Questo sistema un po’ opaco, e con un equilibrio precario, ha retto finché la Rgs ha effettivamente agito da “guardiano dei conti”, ma dopo i devastanti e ripetuti errori del Superbonus qualcosa è cambiato. Il danno alla credibilità della Rgs per le stime sballate dà l’occasione al ministro dell’Economia di nominare come Ragioniere una sua stretta collaboratrice: una nomina che rompe la tradizione che vedeva prevalere la scelta di un interno alla Rgs, a parte rare eccezioni di “esterni” come il caso di Daniele Franco che però proveniva da un’istituzione di garanzia come la Banca d’Italia. Insomma, la perdita di competenza rischia di comportare anche una perdita di indipendenza. L’esatto contrario di ciò che è necessario a evitare che si ripetano nuovi Superbonus.

 Questa voragine nei conti pubblici dovrebbe, invece, essere l’occasione per una riforma della Rgs. Per rafforzarne competenze e indipendenza, rendendone più trasparenti le valutazioni. Sul primo fronte, il governo o il Parlamento dovrebbero chiedere un audit per capire cosa non ha funzionato nelle stime, se è necessario aggiornare i modelli, se c’è bisogno di persone con competenze più economiche che contabili (dato che nella relazione tecnica del Superbonus la Rgs ha semplicemente raddoppiato i costi del vecchio ecobonus al 50-65 per cento, senza considerare la differente natura di un incentivo superiore al 100 per cento). Sul secondo fronte, invece, si potrebbe riformare la procedura di nomina del Ragioniere. È paradossale che una figura così importante, e che richiede forte autonomia dal governo, oggi venga semplicemente scelta dal ministro dell’Economia e nominata dal governo.

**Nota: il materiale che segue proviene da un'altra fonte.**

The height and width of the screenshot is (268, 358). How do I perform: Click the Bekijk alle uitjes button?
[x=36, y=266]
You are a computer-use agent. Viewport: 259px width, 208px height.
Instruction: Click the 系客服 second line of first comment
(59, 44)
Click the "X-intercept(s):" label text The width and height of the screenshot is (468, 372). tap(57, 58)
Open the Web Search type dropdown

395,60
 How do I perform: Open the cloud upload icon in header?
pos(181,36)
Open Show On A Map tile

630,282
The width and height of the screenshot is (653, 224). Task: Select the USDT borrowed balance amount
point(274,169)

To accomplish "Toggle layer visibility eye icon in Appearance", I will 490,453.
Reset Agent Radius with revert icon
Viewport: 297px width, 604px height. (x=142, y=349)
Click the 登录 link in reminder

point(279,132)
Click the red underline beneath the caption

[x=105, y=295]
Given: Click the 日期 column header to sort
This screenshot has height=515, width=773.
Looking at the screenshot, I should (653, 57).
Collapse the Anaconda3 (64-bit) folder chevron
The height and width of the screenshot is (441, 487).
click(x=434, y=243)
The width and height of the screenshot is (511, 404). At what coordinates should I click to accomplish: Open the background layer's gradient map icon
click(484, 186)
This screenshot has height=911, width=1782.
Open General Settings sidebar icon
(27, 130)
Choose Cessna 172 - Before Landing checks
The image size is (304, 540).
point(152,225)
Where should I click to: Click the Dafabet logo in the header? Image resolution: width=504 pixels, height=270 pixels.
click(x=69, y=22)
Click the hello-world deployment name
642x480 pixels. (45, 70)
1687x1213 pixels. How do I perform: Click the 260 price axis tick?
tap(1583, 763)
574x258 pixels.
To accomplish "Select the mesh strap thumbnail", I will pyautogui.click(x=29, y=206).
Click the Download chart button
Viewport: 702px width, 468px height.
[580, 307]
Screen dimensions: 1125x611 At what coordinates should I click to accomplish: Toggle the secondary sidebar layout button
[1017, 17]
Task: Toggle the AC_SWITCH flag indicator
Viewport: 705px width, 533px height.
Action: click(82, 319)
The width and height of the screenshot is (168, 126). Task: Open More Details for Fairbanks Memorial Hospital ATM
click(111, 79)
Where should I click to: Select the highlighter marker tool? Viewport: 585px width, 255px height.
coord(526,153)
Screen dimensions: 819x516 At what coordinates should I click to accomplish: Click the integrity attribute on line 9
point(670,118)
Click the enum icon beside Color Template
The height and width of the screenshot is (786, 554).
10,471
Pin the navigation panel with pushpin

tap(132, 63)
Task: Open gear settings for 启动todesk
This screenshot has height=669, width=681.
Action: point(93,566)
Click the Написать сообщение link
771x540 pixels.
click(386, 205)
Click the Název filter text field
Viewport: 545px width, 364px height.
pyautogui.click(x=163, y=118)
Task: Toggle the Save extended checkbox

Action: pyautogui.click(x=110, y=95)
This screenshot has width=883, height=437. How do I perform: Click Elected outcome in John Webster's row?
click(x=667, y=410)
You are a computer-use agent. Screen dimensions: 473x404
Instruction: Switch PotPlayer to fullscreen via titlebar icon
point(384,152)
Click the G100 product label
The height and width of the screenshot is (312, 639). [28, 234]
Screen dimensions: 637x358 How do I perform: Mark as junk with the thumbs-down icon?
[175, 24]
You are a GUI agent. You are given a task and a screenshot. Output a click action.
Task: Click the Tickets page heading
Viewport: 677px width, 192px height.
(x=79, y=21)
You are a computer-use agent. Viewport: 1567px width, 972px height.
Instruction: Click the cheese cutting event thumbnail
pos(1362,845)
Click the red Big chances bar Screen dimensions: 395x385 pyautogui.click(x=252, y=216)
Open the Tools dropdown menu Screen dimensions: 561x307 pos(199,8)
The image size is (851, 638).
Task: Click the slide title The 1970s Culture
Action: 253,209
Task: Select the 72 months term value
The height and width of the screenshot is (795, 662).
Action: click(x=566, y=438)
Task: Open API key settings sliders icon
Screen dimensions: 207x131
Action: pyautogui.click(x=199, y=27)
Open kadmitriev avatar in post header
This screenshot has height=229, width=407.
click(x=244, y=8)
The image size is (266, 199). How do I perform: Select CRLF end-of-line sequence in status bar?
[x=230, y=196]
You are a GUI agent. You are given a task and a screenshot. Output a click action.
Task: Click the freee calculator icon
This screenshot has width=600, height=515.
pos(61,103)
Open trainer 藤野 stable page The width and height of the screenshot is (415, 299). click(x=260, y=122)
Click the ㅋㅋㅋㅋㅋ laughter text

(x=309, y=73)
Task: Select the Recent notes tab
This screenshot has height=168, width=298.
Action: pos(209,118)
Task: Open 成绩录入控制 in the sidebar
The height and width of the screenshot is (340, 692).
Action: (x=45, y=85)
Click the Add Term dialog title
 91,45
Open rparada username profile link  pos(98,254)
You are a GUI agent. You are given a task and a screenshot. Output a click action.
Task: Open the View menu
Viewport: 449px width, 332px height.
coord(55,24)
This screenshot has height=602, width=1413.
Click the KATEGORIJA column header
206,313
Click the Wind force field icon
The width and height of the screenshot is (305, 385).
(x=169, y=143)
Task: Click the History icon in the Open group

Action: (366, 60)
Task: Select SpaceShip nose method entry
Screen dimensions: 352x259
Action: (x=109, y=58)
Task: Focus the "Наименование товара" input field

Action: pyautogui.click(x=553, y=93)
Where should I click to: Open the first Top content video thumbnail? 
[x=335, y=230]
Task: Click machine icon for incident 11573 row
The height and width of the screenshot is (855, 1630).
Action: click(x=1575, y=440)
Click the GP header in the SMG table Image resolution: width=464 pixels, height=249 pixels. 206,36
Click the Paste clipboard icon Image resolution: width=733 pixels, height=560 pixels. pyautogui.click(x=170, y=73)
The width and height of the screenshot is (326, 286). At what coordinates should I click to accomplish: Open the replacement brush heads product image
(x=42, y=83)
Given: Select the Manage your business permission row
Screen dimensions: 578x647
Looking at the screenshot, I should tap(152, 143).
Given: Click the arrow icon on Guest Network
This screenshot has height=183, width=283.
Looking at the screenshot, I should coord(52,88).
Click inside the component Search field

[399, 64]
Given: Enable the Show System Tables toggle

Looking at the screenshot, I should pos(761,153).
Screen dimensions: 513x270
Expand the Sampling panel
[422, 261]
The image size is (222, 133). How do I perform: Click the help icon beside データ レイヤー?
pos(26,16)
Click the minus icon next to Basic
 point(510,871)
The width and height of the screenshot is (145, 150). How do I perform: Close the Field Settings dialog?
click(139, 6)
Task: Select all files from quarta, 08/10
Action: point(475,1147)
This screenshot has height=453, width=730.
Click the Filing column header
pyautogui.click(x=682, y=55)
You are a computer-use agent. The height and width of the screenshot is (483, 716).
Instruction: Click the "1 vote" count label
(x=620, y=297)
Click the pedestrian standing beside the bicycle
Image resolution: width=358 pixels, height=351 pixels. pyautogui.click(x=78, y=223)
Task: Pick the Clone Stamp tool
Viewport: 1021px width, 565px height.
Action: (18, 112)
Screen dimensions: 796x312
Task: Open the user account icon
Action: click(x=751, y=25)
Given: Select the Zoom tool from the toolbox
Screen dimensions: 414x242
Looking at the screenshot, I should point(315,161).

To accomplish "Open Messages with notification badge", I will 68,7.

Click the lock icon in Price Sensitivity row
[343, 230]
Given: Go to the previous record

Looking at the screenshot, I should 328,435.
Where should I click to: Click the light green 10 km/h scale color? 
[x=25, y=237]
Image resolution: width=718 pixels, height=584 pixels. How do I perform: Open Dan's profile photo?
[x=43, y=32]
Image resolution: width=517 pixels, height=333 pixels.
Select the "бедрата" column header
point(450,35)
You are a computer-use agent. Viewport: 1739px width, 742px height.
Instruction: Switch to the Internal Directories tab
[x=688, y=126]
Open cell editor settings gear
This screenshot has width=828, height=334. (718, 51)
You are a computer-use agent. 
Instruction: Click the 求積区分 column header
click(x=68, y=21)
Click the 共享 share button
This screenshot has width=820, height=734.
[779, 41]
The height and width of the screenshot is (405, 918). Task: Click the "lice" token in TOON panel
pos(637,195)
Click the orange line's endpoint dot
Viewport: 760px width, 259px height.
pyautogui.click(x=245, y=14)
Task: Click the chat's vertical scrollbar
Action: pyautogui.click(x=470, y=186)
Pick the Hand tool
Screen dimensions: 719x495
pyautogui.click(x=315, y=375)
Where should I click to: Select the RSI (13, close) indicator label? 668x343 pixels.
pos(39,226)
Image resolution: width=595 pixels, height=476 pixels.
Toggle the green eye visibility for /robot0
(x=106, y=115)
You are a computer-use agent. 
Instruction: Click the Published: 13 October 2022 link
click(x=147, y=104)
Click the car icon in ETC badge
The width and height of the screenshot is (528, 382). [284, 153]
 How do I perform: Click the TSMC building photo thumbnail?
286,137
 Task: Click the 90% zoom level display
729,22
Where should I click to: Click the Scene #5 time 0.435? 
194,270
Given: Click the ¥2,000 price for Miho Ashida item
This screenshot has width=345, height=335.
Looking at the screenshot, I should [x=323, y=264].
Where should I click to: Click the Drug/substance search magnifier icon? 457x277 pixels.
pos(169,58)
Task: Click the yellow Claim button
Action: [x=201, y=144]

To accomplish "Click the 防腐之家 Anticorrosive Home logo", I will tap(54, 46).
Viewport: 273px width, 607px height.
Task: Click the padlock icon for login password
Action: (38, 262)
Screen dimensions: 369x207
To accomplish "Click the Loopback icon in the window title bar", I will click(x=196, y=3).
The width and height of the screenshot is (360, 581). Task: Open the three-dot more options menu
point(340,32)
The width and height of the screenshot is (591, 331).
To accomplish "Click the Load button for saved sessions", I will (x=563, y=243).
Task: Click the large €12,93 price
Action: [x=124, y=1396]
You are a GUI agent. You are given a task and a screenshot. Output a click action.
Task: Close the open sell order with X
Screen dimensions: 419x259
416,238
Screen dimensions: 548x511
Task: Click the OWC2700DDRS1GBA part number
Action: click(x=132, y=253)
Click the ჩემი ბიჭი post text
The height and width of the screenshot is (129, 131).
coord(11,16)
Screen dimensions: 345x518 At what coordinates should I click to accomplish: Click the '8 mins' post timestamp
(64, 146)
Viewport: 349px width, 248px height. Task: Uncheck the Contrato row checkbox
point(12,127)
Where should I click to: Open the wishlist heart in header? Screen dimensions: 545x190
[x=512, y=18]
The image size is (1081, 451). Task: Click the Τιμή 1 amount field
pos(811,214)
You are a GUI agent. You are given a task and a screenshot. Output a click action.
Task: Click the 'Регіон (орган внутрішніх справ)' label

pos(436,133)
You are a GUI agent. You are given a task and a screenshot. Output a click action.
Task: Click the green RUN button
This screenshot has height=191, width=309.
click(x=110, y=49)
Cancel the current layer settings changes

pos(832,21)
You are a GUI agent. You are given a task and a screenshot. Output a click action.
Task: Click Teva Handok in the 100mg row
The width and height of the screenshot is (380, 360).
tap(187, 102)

Ci sono istituzioni come l’Istat e l’Ufficio parlamentare di bilancio (Upb), di cui tutti riconoscono l’autonomia, che seguono una procedura più elaborata che garantisce maggiore trasparenza per valutare sia la competenza sia l’indipendenza. I candidati inviano il curriculum, tra questi i presidenti delle Camere o il ministro competente sceglie il più adeguato, la cui nomina è subordinata al parere favorevole delle commissioni parlamentari a maggioranza dei due terzi. Eppure nessuna di queste istituzioni che segue una procedura rafforzata di nomina ha un potere vagamente comparabile alla Rgs, che può porre il veto su qualunque provvedimento.

Lo stesso argomento sollevato dalle opposizioni contro Perrotta dovrebbe spingere verso procedure di garanzia: è interesse di tutti non solo prevenire disastri come il Superbonus, ma anche evitare di doverne gestire l’eredità. Per la stessa ragione, i metodi della Rgs e le sue stime dovrebbero essere rese pubbliche e accessibili, in modo che chiunque possa metterle alla prova e, magari, aiutare le istituzioni a riconoscere gli errori prima che sia troppo tardi. 

L’Italia, con il debito pubblico che si ritrova, ha bisogno di rafforzare le istituzioni fiscali e non di usarle come merce di scambio, come vuoto argomento di polemica politica o come postazioni da occupare.